* [Work instructions]
Copy the records below word for word, leaving out the pictures.

* [Dataset items]

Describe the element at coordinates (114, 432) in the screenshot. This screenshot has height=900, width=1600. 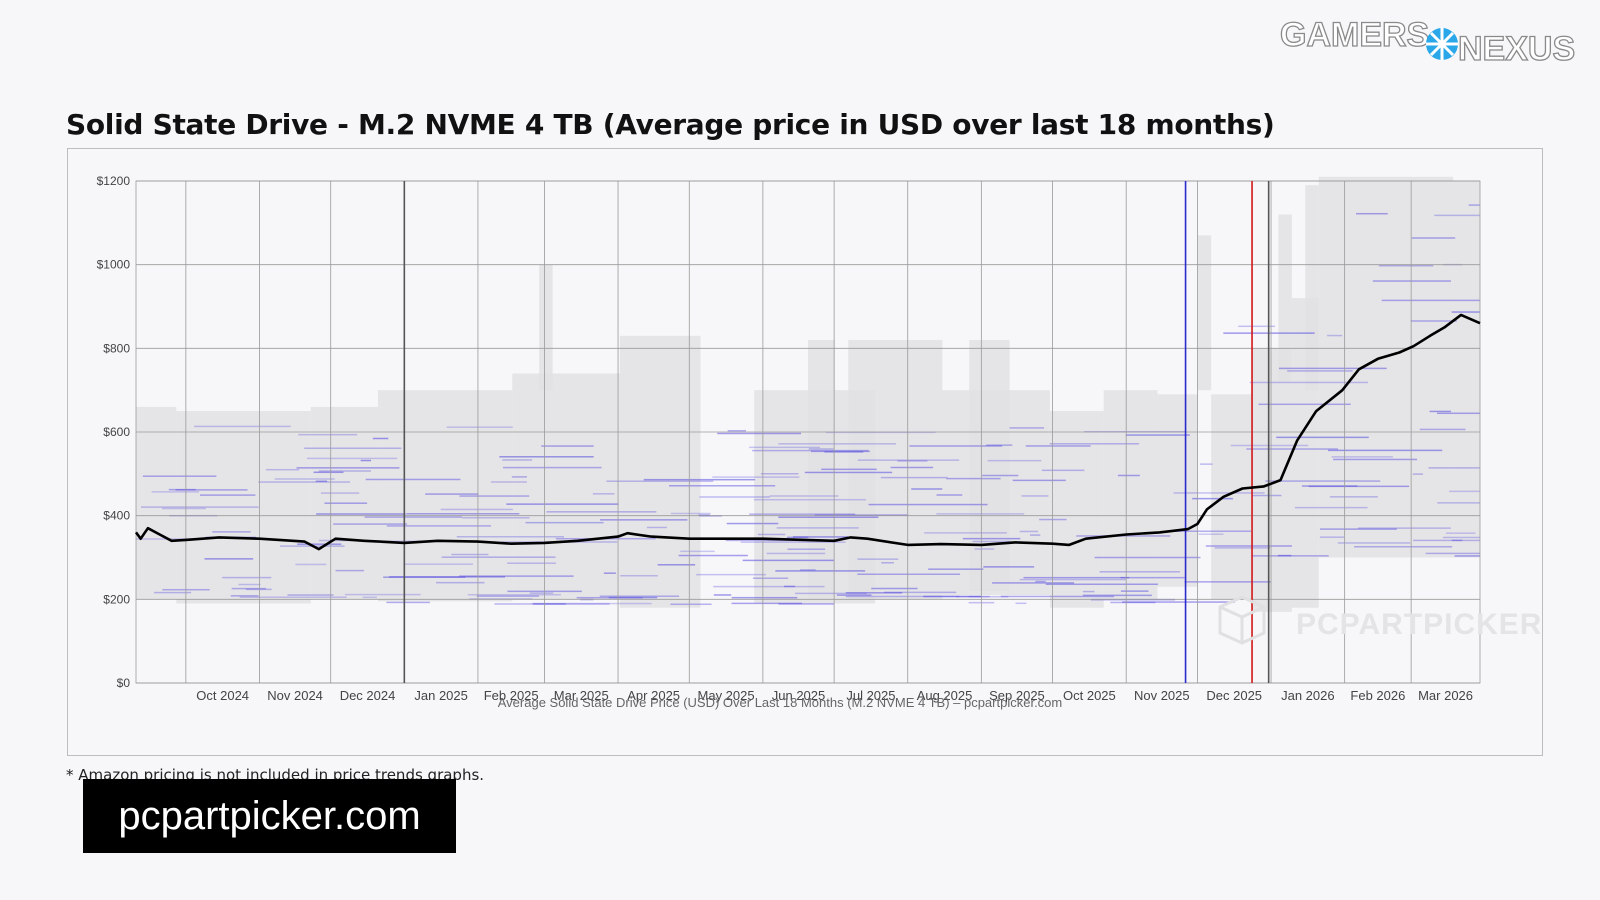
I see `y-axis-ticks: $0 $200 $400 $600 $800 $1000 $1200` at that location.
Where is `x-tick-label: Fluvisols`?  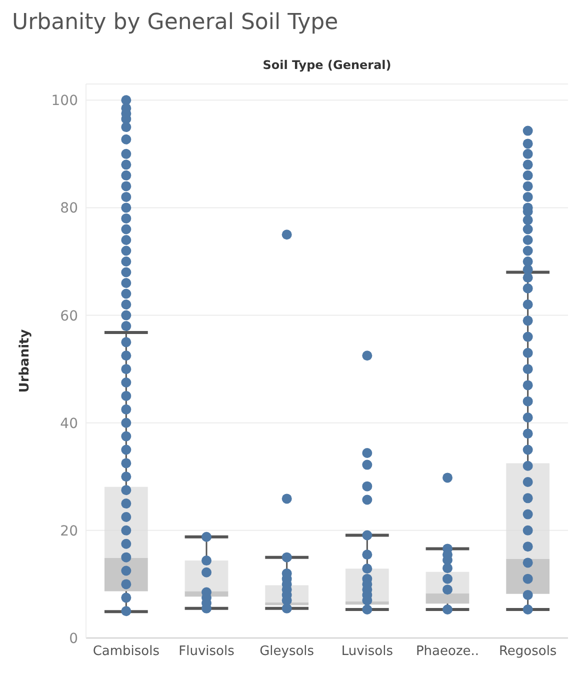
x-tick-label: Fluvisols is located at coordinates (206, 652).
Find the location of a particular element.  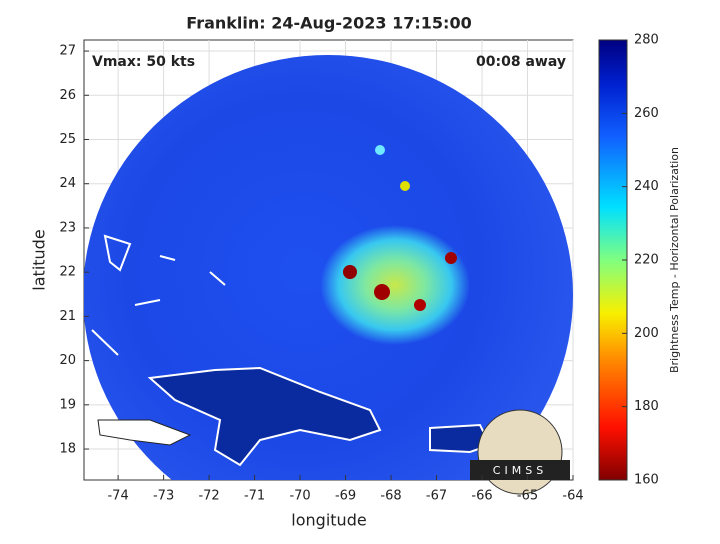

* [Reply to the task]
Describe the element at coordinates (114, 432) in the screenshot. This screenshot has height=900, width=1600. 
I see `y-axis-ticks: $0 $200 $400 $600 $800 $1000 $1200` at that location.
Where is `x-tick-label: Fluvisols`?  
x-tick-label: Fluvisols is located at coordinates (206, 652).
Find the location of a particular element.  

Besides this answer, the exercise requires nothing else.